:: RECORDS FOR THIS EXERCISE ::
..............................

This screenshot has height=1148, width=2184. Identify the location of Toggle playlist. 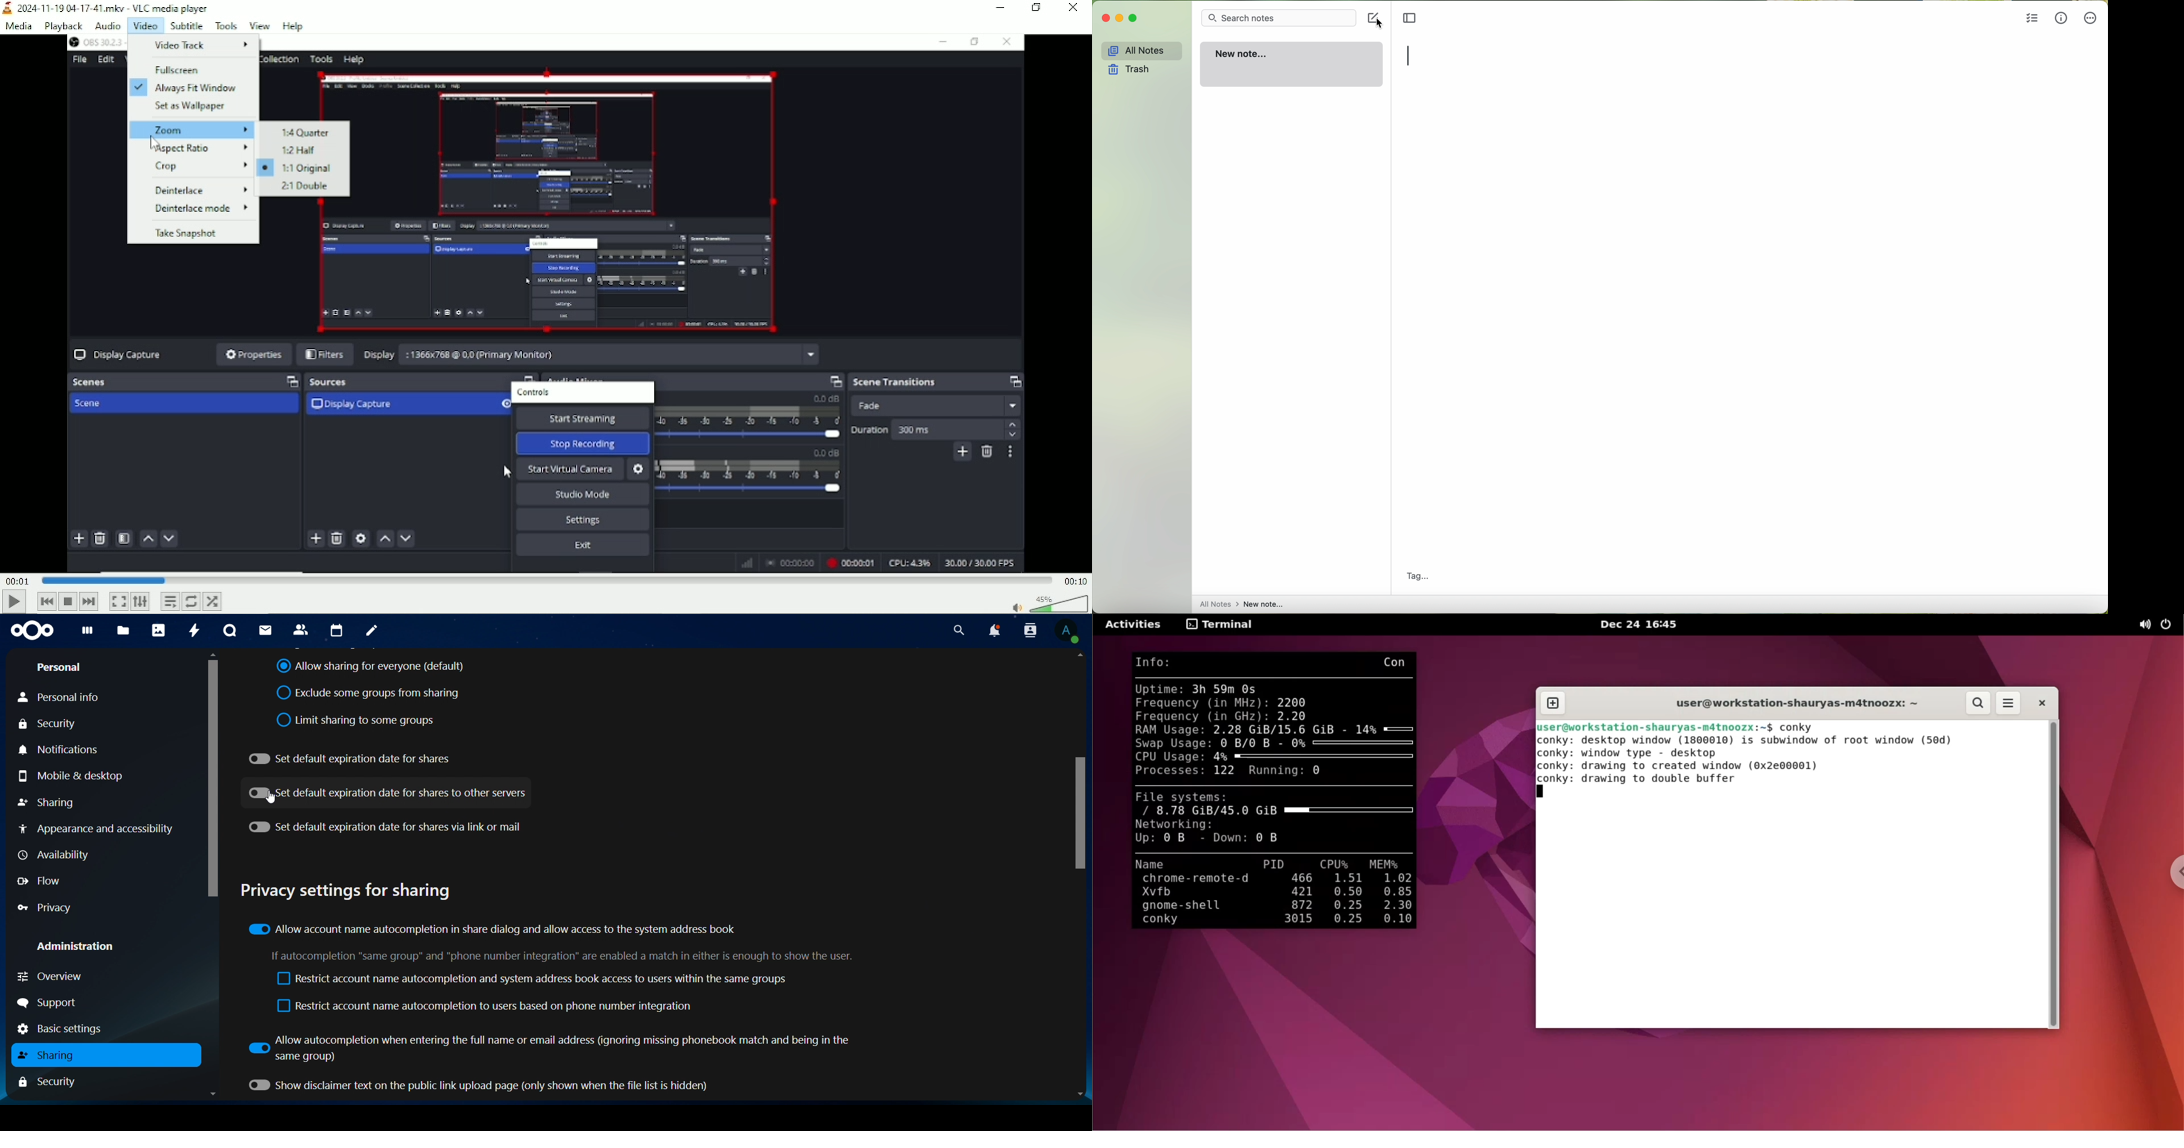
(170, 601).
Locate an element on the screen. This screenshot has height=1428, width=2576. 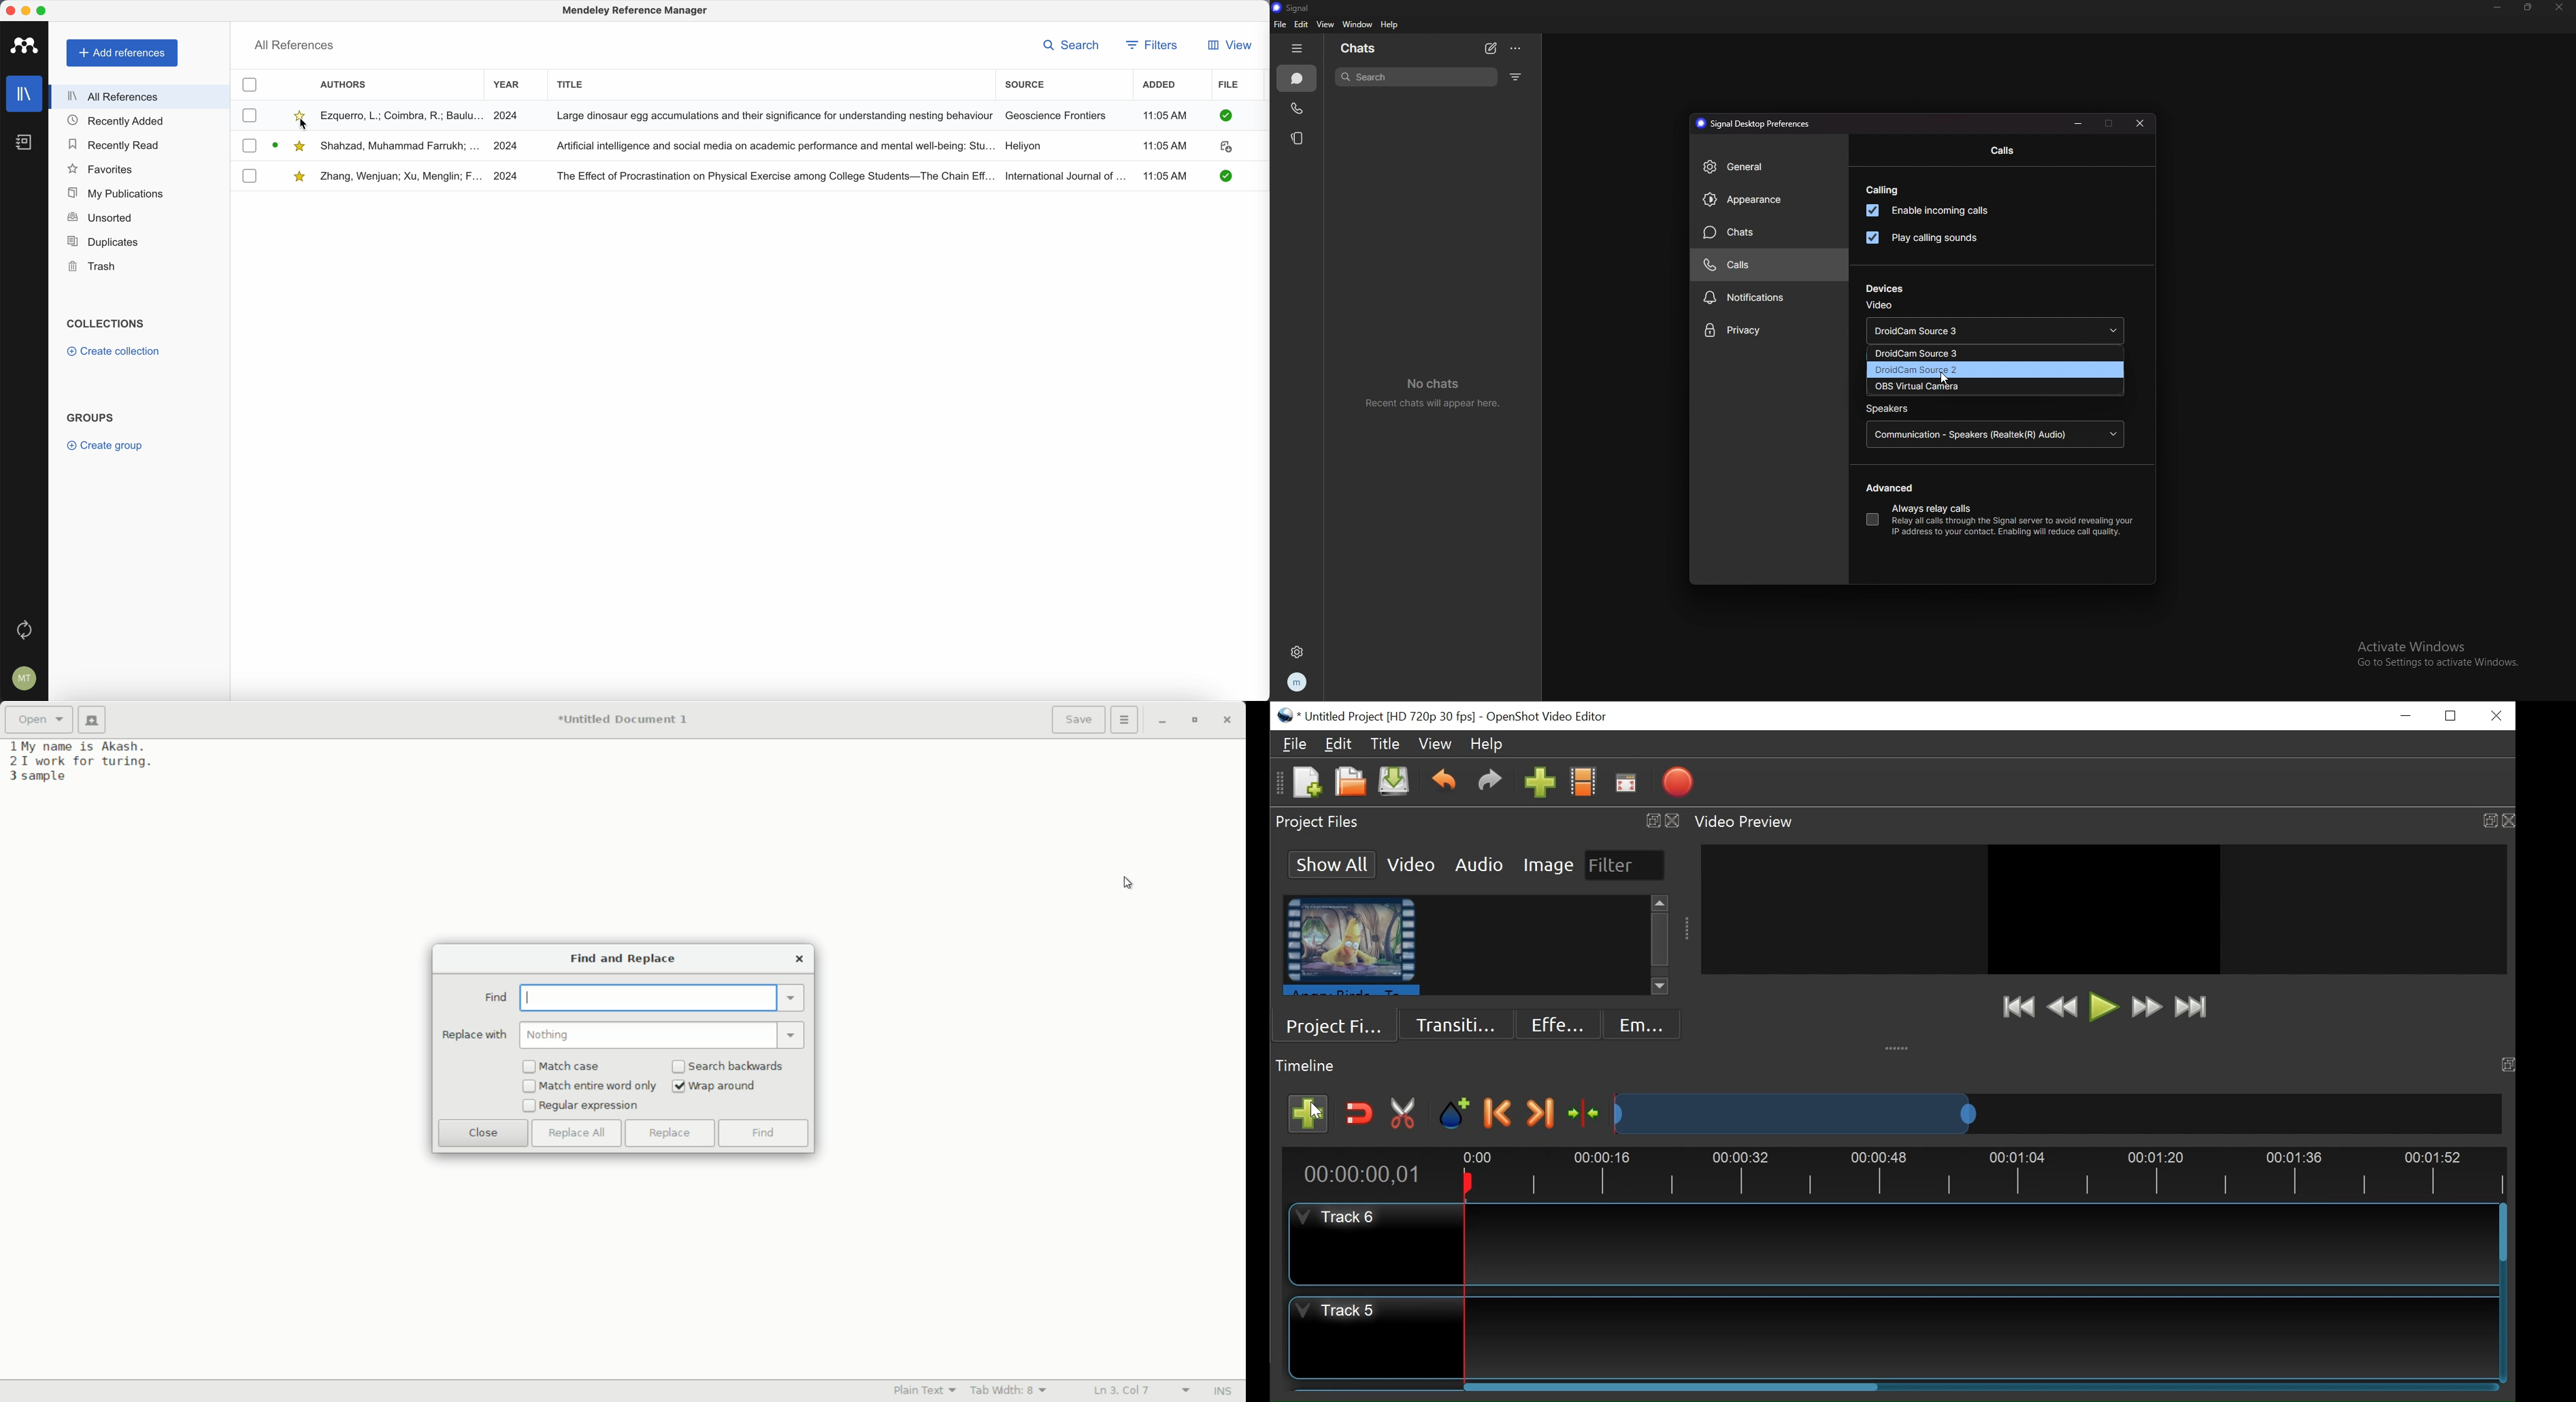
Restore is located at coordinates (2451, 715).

..............................

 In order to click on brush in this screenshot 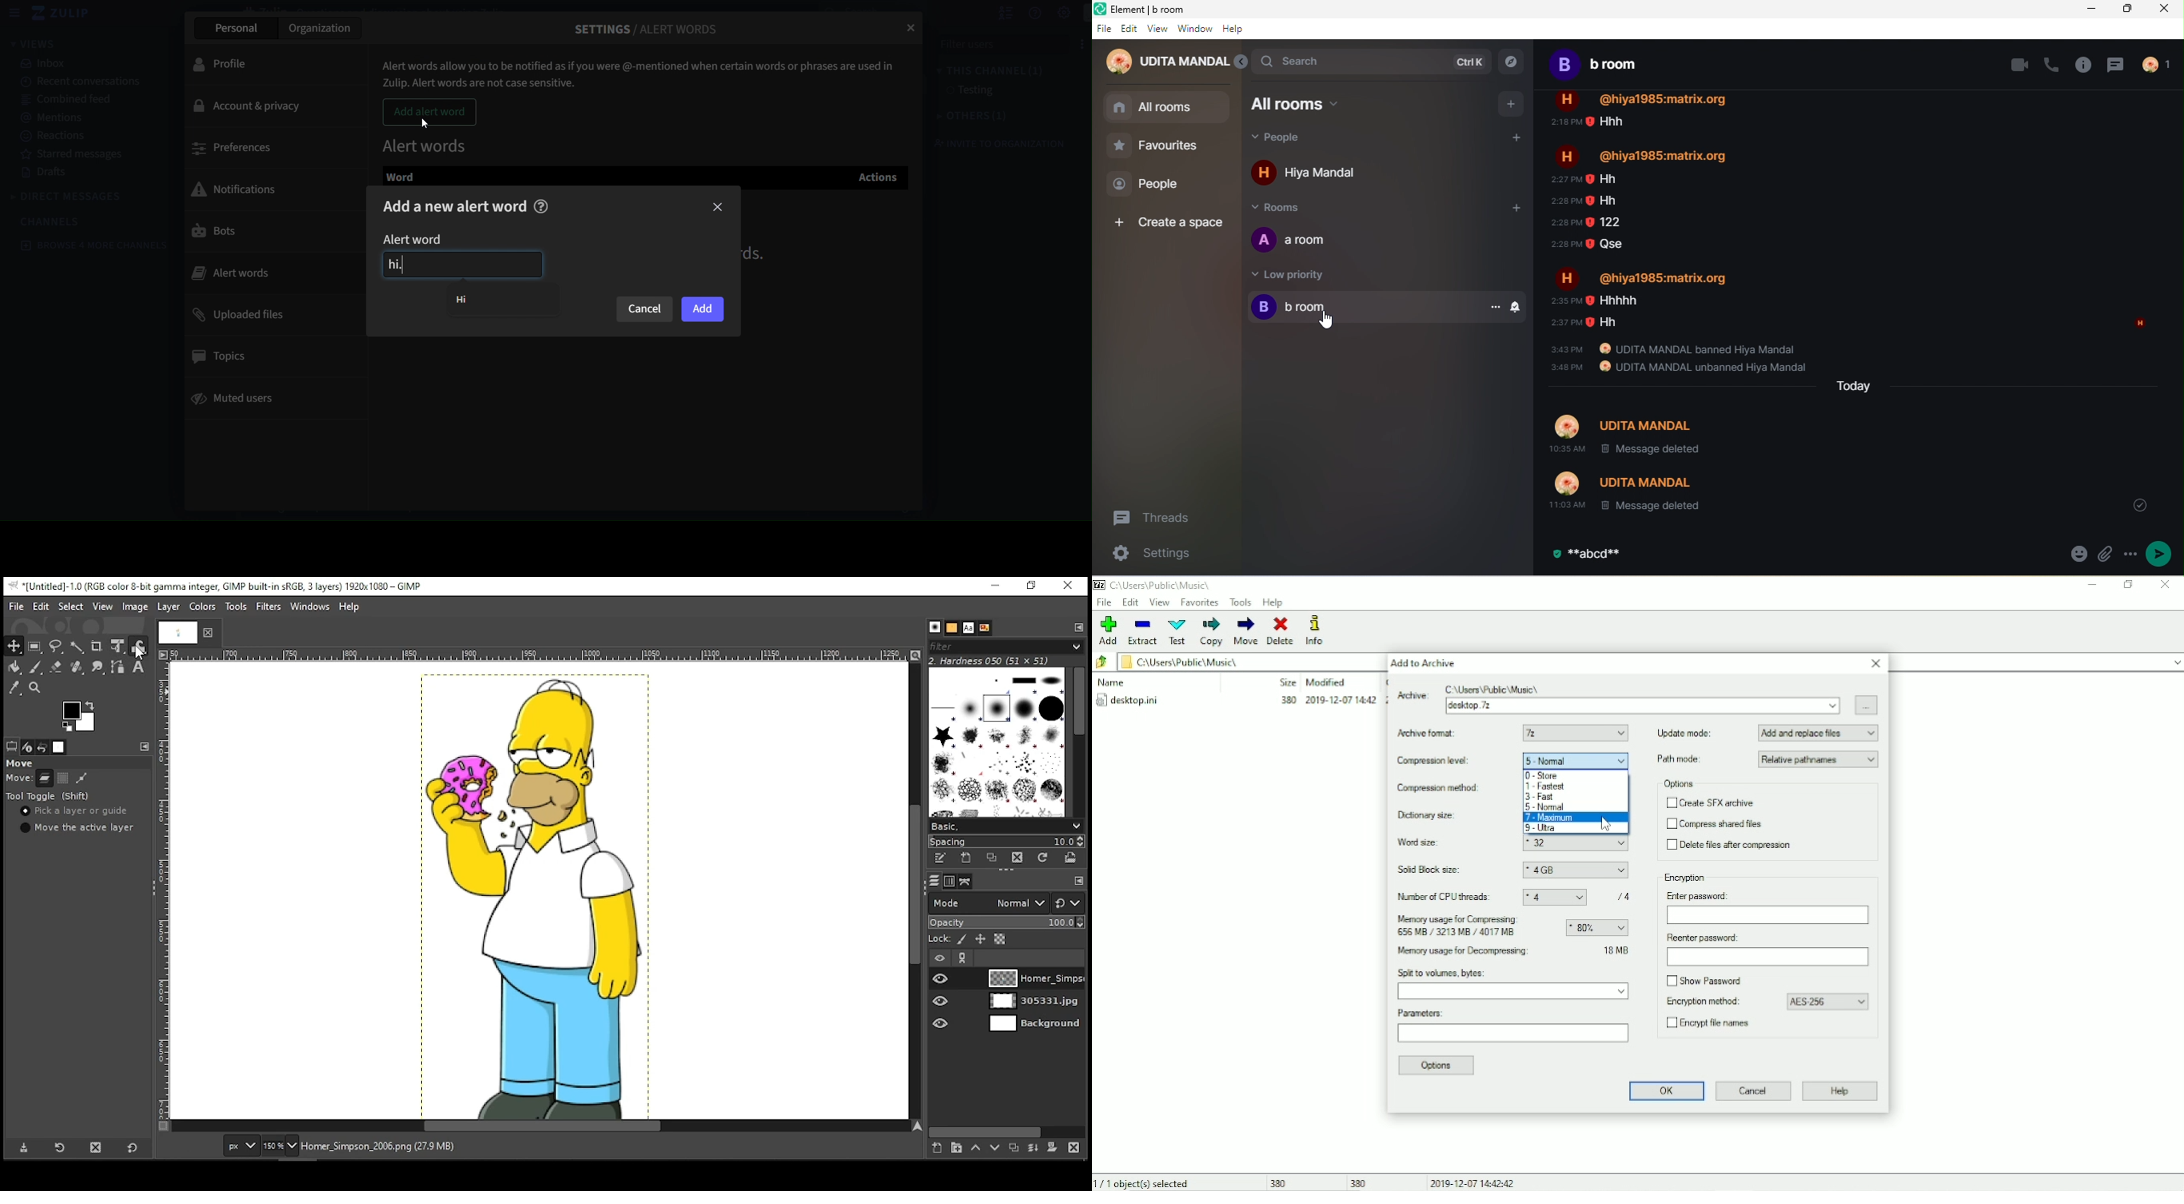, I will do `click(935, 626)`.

..............................

:: TASK PROMPT ::
Copy the rows verbatim, beginning with the line containing "This screenshot has height=1148, width=2184." and ending with the line containing "Restore is located", both lines included, and leave the pictures out of your answer.

:: EXERCISE OUTPUT ::
This screenshot has height=1148, width=2184. Identify the location of Toggle playlist. 
(170, 601).
Locate an element on the screen. This screenshot has height=1428, width=2576. 
Restore is located at coordinates (2451, 715).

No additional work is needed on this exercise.